CONSIGNE 1.
D'après le texte sur Marcel Proust, pourquoi certains lecteurs sont-ils découragés par « A la recherche du temps perdu » ?
CONSIGNE 2.
Selon le texte sur Marcel Proust, chez quel éditeur est sortie la traduction tchèque du premier tome de la biographie ?
CONSIGNE 3.
Quels noms de personnes et de maisons d'édition le texte sur Marcel Proust cite-t-il ? Donnez-les tous.

TEXTE.
----

A la recherche de Marcel Proust
Avez-vous lu le chef d’œuvre de Marcel Proust « A la recherche du temps perdu » ? Il y en a qui sont découragés par l’énormité de ce roman en sept tomes, il y a en a d’autres qui sont subjugués par le génie de ce narrateur incomparable qu’était Marcel Proust et son roman est devenu pour eux un univers familier et mystérieux à la fois dans lequel ils reviennent toujours. Ces derniers sont également les lecteurs potentiels de la grande biographie en deux tomes de Marcel Proust signée Jean-Yves Tadié. La traduction tchèque du premier tome de cet ouvrage est sortie aux éditions Dauphin.

----

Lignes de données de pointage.
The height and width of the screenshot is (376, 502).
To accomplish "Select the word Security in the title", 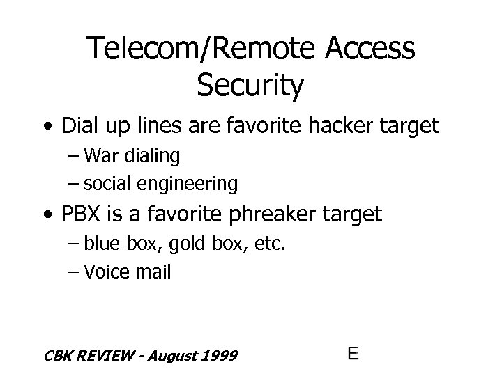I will coord(250,85).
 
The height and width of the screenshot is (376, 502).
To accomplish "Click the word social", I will coord(105,184).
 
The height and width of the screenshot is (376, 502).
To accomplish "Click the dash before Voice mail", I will coord(73,272).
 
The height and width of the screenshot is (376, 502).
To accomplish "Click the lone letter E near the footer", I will coord(353,353).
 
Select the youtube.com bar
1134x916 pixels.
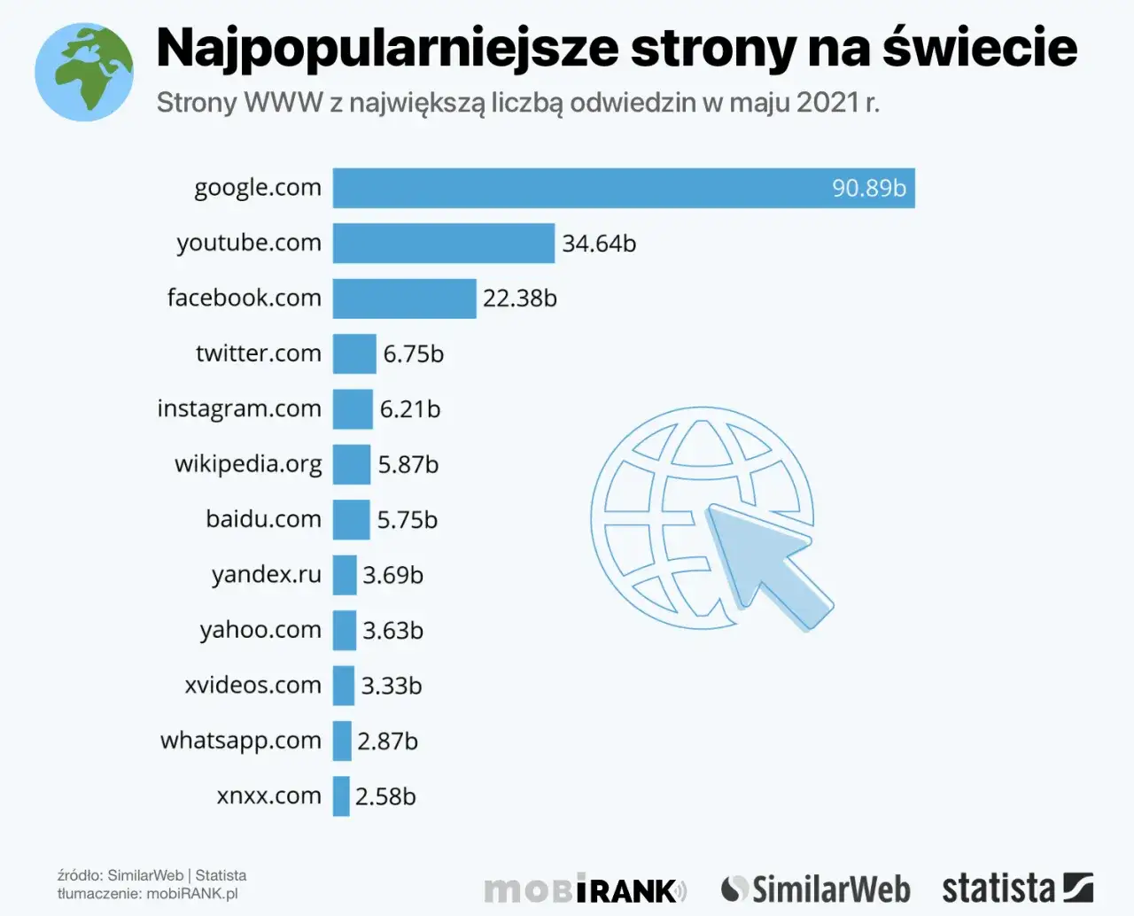click(443, 243)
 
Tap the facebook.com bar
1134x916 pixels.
click(404, 299)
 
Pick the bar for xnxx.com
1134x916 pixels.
click(341, 796)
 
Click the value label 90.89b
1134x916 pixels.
click(868, 188)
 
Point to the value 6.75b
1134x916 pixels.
click(413, 354)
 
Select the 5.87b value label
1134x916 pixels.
click(408, 465)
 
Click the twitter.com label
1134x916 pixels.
click(258, 353)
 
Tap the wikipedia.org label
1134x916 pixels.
click(248, 464)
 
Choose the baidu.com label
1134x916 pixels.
click(263, 519)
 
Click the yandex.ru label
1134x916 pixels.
click(266, 575)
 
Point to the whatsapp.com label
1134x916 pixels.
click(240, 741)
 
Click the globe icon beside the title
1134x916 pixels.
click(84, 72)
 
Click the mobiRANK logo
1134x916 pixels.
click(585, 889)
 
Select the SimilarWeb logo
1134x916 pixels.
click(815, 889)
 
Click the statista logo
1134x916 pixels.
click(1016, 888)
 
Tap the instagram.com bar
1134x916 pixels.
click(353, 409)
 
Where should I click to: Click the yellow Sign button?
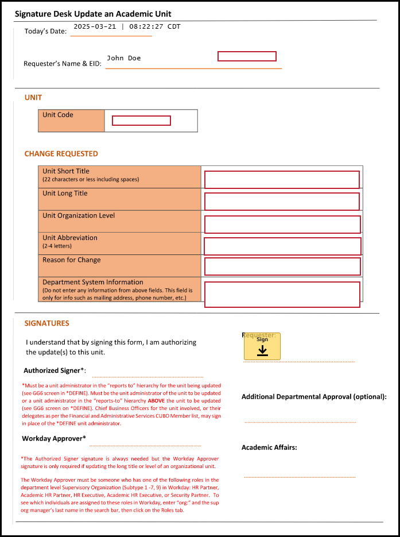(262, 346)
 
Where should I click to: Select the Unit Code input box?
(141, 121)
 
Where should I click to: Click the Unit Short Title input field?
(282, 180)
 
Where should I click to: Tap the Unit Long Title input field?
(282, 202)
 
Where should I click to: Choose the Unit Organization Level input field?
(282, 224)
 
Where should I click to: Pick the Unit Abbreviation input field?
(282, 246)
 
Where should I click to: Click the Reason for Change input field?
(282, 266)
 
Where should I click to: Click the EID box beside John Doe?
(247, 56)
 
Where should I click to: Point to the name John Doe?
(124, 58)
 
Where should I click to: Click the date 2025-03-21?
(94, 26)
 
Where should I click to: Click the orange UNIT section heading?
(33, 98)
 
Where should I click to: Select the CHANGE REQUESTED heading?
(61, 154)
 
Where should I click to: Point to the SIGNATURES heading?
(46, 323)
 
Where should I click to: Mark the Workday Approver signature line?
(145, 445)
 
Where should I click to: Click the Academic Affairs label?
(269, 447)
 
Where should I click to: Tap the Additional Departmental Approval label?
(314, 397)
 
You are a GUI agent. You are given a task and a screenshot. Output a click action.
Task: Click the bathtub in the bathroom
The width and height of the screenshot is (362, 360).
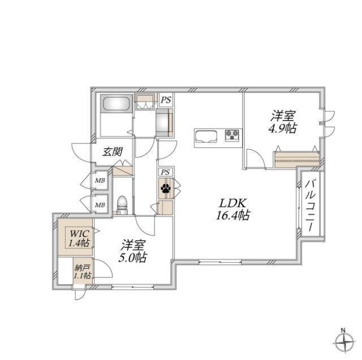[x=116, y=104]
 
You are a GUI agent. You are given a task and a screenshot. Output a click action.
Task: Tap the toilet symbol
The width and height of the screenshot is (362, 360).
[x=122, y=205]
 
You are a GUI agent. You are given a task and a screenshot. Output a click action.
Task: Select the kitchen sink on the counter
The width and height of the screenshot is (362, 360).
[x=206, y=136]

----

RÉPONSE COMPLÈTE 1.
Ils sont découragés par l'énormité de ce roman, qui compte sept tomes.

RÉPONSE COMPLÈTE 2.
Aux éditions Dauphin.

RÉPONSE COMPLÈTE 3.
Marcel Proust, Jean-Yves Tadié, Dauphin